(設定課題 a):
下の提示文から、「もう一方は、時間のリソースを」を含む語句で始まり「楽しめない人間の頭には単調な講義など頭に入ってきすらしない。」で終わる部分を、一字も変えずに再掲してください。

(提示文):
えせ高学歴とガチ高学歴

高学歴には2種類あると思う。

一方は、スペック、知能、能力、学力が高いから必然的に高学歴になったタイプ。
もう一方は、時間のリソースを削り、趣味、人とのつながり、その他諸々人生を豊かにしてくれるものを希薄にし、その対価として学歴の看板を取得したタイプ。

前者を「気づいたら高学歴」、後者を「切り詰め高学歴」と仮称しよう。

まず、大学を思う存分楽しめるのはどちらか?
傾向としては、「気づいたら高学歴」のほうが割合が高くなると思う。
「切り詰め高学歴」も勿論楽しめる。
大学を楽しみ切れなかった人の多くは「切り詰め高学歴」に所属するのではないかとも思う。

大学の大半を占める講義だが、これは、殆どの人が楽しめない。
他方、楽しめる人間は楽しみつくし、GPAが3以上に上り詰める。
楽しめない人間の頭には単調な講義など頭に入ってきすらしない。
(ここで難しいのは、「楽しむ」「努力する」の定義。「気づいたら高学歴」の人も楽をしてるわけじゃないし努力している。むしろ他人より努力していることの方が多い。しかし、なんというか、備わっているアンテナが違うような気がする。もちろん、そのアンテナを備えたのがその人自身でもあるから「ずるい」などという気はさらさらない。)

そして、講義以外を楽しめるかどうかも、大学入学までの数十年での幅広い積み重ねが必要になる。

余暇時間を楽しめる大学生は、それまでの人生で余暇時間を楽しんできた者が有利であり、楽しむことを悪とし切り詰めて切り詰めて努力した人間はそういった時間を捨てたから同じステージに立っていることが多い。

(対象データ):

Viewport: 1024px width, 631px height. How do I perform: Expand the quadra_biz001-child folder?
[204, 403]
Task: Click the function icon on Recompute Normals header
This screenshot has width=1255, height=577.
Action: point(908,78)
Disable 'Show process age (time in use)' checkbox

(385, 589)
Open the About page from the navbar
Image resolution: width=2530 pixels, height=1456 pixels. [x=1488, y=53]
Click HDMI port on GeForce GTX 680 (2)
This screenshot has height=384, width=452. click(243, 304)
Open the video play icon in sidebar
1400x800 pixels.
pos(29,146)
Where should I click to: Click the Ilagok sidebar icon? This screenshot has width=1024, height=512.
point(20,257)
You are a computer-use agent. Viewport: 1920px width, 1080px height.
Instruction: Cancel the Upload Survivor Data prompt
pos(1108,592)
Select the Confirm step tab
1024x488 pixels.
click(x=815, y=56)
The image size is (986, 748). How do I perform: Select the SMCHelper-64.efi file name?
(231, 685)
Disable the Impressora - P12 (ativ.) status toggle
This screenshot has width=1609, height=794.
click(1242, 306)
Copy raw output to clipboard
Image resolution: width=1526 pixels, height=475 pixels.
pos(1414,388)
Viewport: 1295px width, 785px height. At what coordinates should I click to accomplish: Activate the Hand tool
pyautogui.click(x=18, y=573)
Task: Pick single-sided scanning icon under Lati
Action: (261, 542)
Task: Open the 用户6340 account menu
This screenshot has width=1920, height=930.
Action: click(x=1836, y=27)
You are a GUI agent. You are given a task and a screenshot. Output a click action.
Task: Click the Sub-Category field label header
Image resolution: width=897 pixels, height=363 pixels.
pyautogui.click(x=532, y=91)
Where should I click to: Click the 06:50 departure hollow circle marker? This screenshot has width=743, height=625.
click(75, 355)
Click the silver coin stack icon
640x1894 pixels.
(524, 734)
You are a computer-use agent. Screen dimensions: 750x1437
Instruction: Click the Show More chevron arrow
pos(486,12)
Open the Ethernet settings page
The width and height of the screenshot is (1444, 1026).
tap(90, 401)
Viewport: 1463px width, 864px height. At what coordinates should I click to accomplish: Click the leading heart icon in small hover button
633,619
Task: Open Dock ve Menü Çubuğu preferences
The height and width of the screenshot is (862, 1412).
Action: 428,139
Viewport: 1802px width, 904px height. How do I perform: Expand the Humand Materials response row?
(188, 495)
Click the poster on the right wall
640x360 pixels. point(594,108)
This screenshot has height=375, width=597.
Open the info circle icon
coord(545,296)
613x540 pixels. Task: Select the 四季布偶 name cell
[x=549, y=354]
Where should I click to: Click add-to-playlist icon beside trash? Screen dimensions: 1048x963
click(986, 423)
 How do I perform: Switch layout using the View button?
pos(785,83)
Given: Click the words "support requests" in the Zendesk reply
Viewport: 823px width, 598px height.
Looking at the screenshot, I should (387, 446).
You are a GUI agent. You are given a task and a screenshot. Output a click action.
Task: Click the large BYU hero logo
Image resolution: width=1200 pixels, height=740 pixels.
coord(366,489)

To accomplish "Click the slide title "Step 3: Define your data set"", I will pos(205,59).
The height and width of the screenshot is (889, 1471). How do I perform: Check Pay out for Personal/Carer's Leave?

(設定課題 b):
上のエントリについて、最初の行から「pos(29,146)」を含む行までを、両端の行も含めてそのまま書き写してください。

(出力全文 a):
もう一方は、時間のリソースを削り、趣味、人とのつながり、その他諸々人生を豊かにしてくれるものを希薄にし、その対価として学歴の看板を取得したタイプ。

前者を「気づいたら高学歴」、後者を「切り詰め高学歴」と仮称しよう。

まず、大学を思う存分楽しめるのはどちらか?
傾向としては、「気づいたら高学歴」のほうが割合が高くなると思う。
「切り詰め高学歴」も勿論楽しめる。
大学を楽しみ切れなかった人の多くは「切り詰め高学歴」に所属するのではないかとも思う。

大学の大半を占める講義だが、これは、殆どの人が楽しめない。
他方、楽しめる人間は楽しみつくし、GPAが3以上に上り詰める。
楽しめない人間の頭には単調な講義など頭に入ってきすらしない。

(出力全文 b):
Viewport: 1024px width, 631px height. How do I perform: Expand the quadra_biz001-child folder?
[204, 403]
Task: Click the function icon on Recompute Normals header
This screenshot has width=1255, height=577.
Action: point(908,78)
Disable 'Show process age (time in use)' checkbox

(385, 589)
Open the About page from the navbar
Image resolution: width=2530 pixels, height=1456 pixels. [x=1488, y=53]
Click HDMI port on GeForce GTX 680 (2)
This screenshot has height=384, width=452. click(243, 304)
Open the video play icon in sidebar
1400x800 pixels.
pos(29,146)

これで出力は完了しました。